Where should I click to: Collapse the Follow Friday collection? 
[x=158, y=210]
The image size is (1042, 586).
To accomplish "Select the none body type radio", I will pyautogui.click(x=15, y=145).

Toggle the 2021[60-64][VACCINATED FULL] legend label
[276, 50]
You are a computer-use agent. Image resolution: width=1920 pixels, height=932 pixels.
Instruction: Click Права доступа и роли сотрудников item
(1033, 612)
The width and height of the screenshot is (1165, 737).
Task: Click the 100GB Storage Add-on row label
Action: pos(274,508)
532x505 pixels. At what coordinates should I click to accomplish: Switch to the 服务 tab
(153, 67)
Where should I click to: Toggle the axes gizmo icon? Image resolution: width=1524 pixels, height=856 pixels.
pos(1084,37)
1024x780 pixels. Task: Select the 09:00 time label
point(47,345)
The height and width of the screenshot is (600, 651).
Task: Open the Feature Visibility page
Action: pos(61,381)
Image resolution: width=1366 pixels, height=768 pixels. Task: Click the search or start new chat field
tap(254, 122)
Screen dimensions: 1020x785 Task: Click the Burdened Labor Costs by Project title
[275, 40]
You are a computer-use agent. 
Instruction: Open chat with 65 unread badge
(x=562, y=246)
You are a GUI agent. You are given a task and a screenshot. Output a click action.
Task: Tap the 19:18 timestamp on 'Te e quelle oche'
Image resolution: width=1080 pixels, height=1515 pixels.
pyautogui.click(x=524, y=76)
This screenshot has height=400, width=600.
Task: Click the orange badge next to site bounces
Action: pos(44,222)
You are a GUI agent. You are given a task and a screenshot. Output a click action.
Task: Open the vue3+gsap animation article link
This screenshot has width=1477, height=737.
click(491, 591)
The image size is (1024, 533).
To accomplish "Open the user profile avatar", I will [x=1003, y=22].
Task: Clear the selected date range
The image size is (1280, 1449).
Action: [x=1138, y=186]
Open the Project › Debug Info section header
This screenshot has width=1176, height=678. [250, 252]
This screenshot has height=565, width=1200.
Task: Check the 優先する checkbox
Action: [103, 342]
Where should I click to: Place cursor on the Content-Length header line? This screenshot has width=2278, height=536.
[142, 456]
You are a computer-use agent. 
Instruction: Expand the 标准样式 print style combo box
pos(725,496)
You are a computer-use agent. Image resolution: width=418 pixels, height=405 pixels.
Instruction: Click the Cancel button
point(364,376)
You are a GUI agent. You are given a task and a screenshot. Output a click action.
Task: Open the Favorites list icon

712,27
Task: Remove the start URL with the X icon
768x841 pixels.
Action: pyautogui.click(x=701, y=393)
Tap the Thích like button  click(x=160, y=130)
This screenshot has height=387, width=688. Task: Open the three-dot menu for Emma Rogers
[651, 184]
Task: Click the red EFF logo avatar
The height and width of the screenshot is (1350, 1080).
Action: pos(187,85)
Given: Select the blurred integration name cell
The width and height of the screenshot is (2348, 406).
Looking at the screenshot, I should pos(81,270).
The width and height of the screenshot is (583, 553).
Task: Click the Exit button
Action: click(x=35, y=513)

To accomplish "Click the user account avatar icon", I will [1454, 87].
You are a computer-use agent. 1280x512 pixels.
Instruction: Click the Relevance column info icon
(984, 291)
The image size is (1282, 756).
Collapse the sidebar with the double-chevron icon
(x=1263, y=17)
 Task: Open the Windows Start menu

□ □ □ □ □ □ □

_About this task_: All lines from the records above should be copied exactly.

_Your solution_:
Where should I click to: Collapse the Follow Friday collection? 
[x=158, y=210]
The image size is (1042, 586).
To accomplish "Select the none body type radio", I will pyautogui.click(x=15, y=145).

Toggle the 2021[60-64][VACCINATED FULL] legend label
[276, 50]
You are a computer-use agent. Image resolution: width=1920 pixels, height=932 pixels.
Instruction: Click Права доступа и роли сотрудников item
(1033, 612)
The width and height of the screenshot is (1165, 737).
Task: Click the 100GB Storage Add-on row label
Action: pos(274,508)
532x505 pixels. At what coordinates should I click to accomplish: Switch to the 服务 tab
(153, 67)
Where should I click to: Toggle the axes gizmo icon? Image resolution: width=1524 pixels, height=856 pixels.
pos(1084,37)
1024x780 pixels. Task: Select the 09:00 time label
point(47,345)
The height and width of the screenshot is (600, 651).
Task: Open the Feature Visibility page
Action: pos(61,381)
Image resolution: width=1366 pixels, height=768 pixels. Task: Click the search or start new chat field
tap(254, 122)
Screen dimensions: 1020x785 Task: Click the Burdened Labor Costs by Project title
[275, 40]
You are a computer-use agent. 
Instruction: Open chat with 65 unread badge
(x=562, y=246)
You are a GUI agent. You are given a task and a screenshot. Output a click action.
Task: Tap the 19:18 timestamp on 'Te e quelle oche'
Image resolution: width=1080 pixels, height=1515 pixels.
pyautogui.click(x=524, y=76)
This screenshot has height=400, width=600.
Task: Click the orange badge next to site bounces
Action: pos(44,222)
You are a GUI agent. You are given a task and a screenshot. Output a click action.
Task: Open the vue3+gsap animation article link
This screenshot has width=1477, height=737.
click(491, 591)
The image size is (1024, 533).
To accomplish "Open the user profile avatar", I will [x=1003, y=22].
Task: Clear the selected date range
The image size is (1280, 1449).
Action: [x=1138, y=186]
Open the Project › Debug Info section header
This screenshot has width=1176, height=678. [250, 252]
This screenshot has height=565, width=1200.
Task: Check the 優先する checkbox
Action: [103, 342]
Where should I click to: Place cursor on the Content-Length header line? This screenshot has width=2278, height=536.
[142, 456]
You are a computer-use agent. 
Instruction: Expand the 标准样式 print style combo box
pos(725,496)
You are a computer-use agent. Image resolution: width=418 pixels, height=405 pixels.
Instruction: Click the Cancel button
point(364,376)
You are a GUI agent. You are given a task and a screenshot. Output a click action.
Task: Open the Favorites list icon

712,27
Task: Remove the start URL with the X icon
768x841 pixels.
Action: pyautogui.click(x=701, y=393)
Tap the Thích like button  click(x=160, y=130)
This screenshot has height=387, width=688. Task: Open the three-dot menu for Emma Rogers
[651, 184]
Task: Click the red EFF logo avatar
The height and width of the screenshot is (1350, 1080).
Action: pos(187,85)
Given: Select the blurred integration name cell
The width and height of the screenshot is (2348, 406).
Looking at the screenshot, I should pos(81,270).
The width and height of the screenshot is (583, 553).
Task: Click the Exit button
Action: click(x=35, y=513)

To accomplish "Click the user account avatar icon", I will [1454, 87].
You are a computer-use agent. 1280x512 pixels.
Instruction: Click the Relevance column info icon
(984, 291)
The image size is (1282, 756).
Collapse the sidebar with the double-chevron icon
(x=1263, y=17)
 Task: Open the Windows Start menu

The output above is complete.